Your commercial lease is the cornerstone that will set the foundation for your relationship with your tenants. CLLI advisory board member Harvey M. Haber, a Toronto real estate attorney, offers the following helpful hints for creating a more favorable lease for your shopping center or office building.

Basement Area

If you describe the leased premises by its municipal address only, is the basement area which was intended to form part of the leased premises automatically included as part of the tenant’s leased premises? It depends! If the basement area is considered ”necessary” to the enjoyment of the leased premises, it is included. However, if the basement area is merely considered “convenient,” it is not. Avoid ambiguity by specifically providing that the basement area does not or does not form part of the leased premises.

Extension Rent

If you are acting for a landlord and give a tenant an extension option in which the annual rent during each such extension period is to be either mutually agreed upon, or failing agreement, determined by arbitration under the relevant arbitration act, always provide that the annual rent during the extension period will not be lower than the annual rent during the last year of the initial term. Why? Because you want to make sure that the landlord’s annual rent during the extension is not lower than the annual rent during the last year of the initial term of the lease. Otherwise, if the parties can’t agree on an extension rent, and it has to go to arbitration, then without this wording, the extension rent could possibly end up lower than the rent during the last year of the initial term.

Roof Replacement

Is a roof replacement a capital expenditure or is it a repair expense? A landlord should be aware that if the roof of the shopping centere is replaced with the same quality roof, then the landlord can write off the replacement costs in that year.

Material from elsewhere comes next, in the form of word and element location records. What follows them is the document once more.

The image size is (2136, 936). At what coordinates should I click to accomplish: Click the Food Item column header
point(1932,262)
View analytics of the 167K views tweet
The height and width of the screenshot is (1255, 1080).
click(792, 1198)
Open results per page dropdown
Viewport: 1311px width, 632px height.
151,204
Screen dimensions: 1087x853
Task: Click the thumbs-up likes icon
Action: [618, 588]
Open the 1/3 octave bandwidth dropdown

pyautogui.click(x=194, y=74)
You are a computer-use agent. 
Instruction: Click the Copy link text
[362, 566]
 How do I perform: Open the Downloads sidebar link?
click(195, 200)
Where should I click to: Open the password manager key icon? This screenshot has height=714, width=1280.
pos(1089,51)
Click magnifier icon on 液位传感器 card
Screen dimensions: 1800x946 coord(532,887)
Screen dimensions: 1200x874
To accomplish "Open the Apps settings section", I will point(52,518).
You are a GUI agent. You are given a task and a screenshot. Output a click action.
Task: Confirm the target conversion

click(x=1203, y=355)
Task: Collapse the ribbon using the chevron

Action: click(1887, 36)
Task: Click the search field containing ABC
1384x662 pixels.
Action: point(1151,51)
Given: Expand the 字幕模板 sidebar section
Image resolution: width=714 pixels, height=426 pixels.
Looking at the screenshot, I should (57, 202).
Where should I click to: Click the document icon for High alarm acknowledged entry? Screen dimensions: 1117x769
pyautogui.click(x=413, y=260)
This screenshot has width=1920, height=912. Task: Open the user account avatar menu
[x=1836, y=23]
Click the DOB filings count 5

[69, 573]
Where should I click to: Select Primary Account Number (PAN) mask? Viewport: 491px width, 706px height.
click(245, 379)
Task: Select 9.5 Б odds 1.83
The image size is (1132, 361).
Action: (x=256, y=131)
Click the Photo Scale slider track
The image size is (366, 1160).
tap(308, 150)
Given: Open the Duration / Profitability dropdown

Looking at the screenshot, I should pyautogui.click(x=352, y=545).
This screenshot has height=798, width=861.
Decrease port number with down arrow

Butif the landlord substantially improves the quality of the value of the roof, it must depreciate the cost over a period of years.

Rent

A landlord should make sure that the term “rent” is defined in its shopping center lease to mean all minimum rent, percentage rent, and additional rent payable pursuant to the lease, because in the event of a default by the tenant, then the landlord has the right to exercise its claim against the “rent” under the lease.

Distress
A landlord should be aware that, unless the lease provides for notice, the landlord has the right in the event of a default by the tenant for the payment of rent, to distrain (i.e., seize) the tenant’s goods, chattels and inventory for the outstanding rent, without notice to the tenant.